So the experts had rather forgotten Bristol De Mai when providing us with the benefit of their wisdom before Saturday’s Betfair Chase at Haydock. This was meant to be a duel between Might Bite’s speed and Native River’s stamina, in which the former would triumph. Last year’s distance winner and course specialist hardly got a mention, on account that he could only win in the mud.
Bristol De Mai proved them wrong and retained his title in the season’s first Grade 1 this side of the Irish Sea. What the race lacked in numbers was compensated by quality. In an intriguing renewal, Thistlecrack made a promising return running third, but evens favourite Might Bite finished last of the five.
Perhaps one of the most surprising features given the number of fallers on the rest of the card, was that all runners made it home. Much was being made during the meeting of the size of the new fences, forcing clerk to the course Kirkland Tellwright to take to the camera and explain that they would be sorted out before the next meeting and a bit shaved off the top.

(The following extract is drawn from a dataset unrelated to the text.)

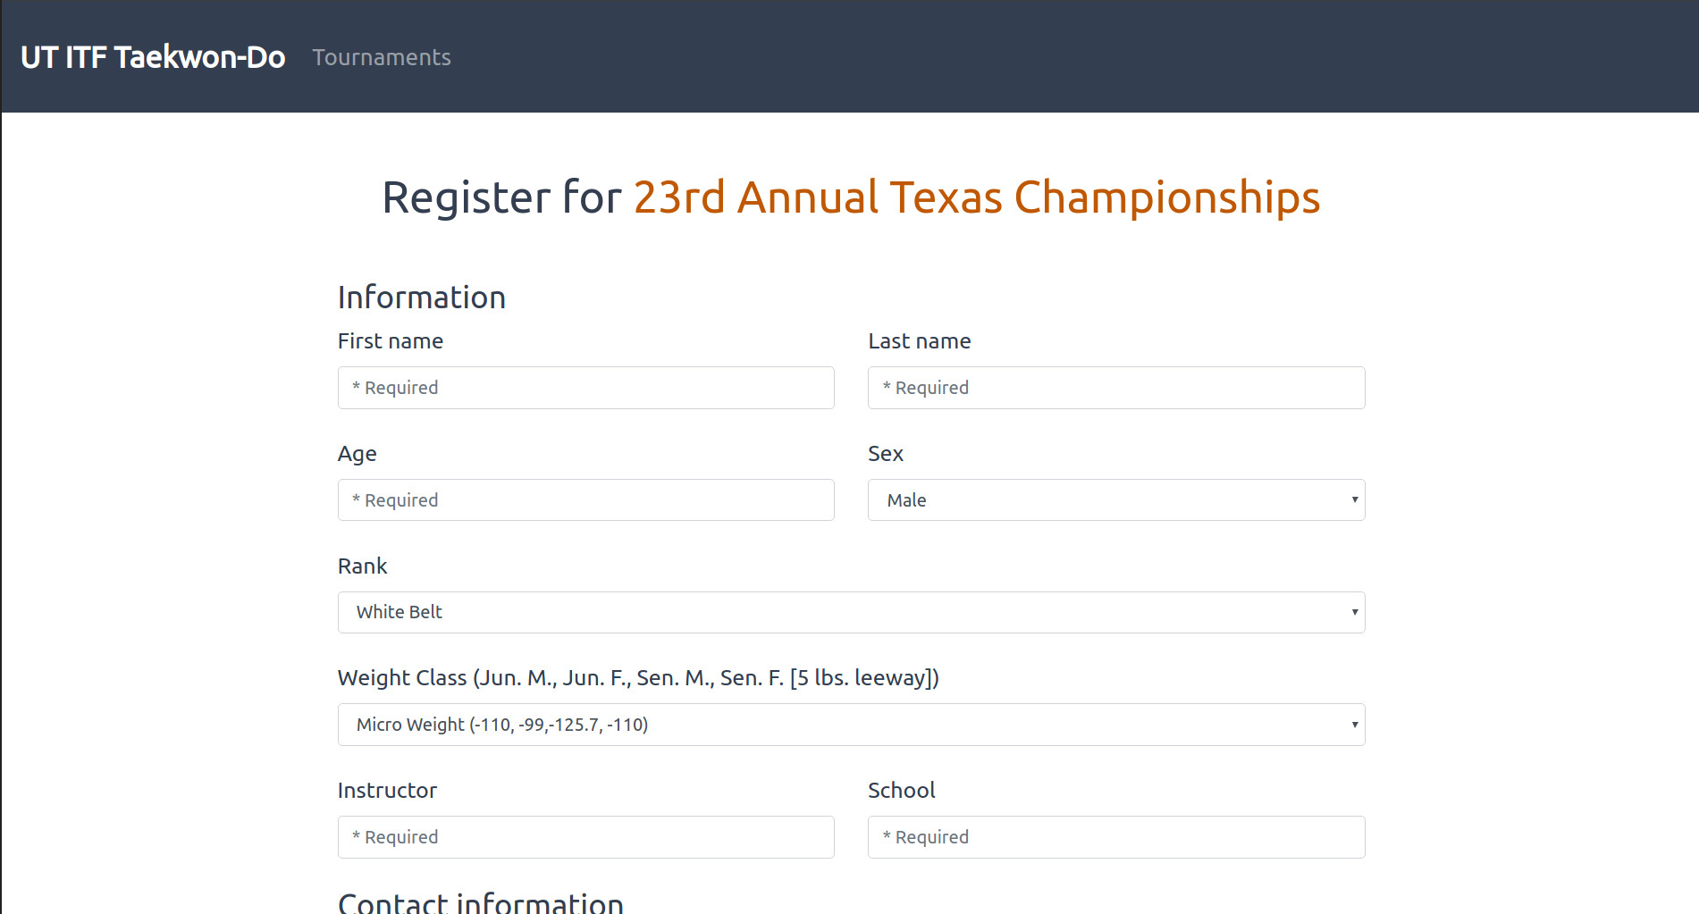This screenshot has width=1699, height=914.
Task: Click the Instructor label above its field
Action: [x=387, y=791]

The view of the jockeys was that the fences were large, but the issue lay elsewhere. Clan Des Obeaux rider Harry Cobden said: “The fences were very big but that was not an issue; it was just the fact the top of the fences were tightly packed and horses flicking over them were turning over”. Tom Scudamore who won the Graduation Chase and rode Thistlecrack in the Betfair, put it another way: “They were big and stiff …The presentation of the fences was fine but the stiffness was catching them out”.
So maybe it is a case of size doesn’t matter, it’s the stiffness that counts.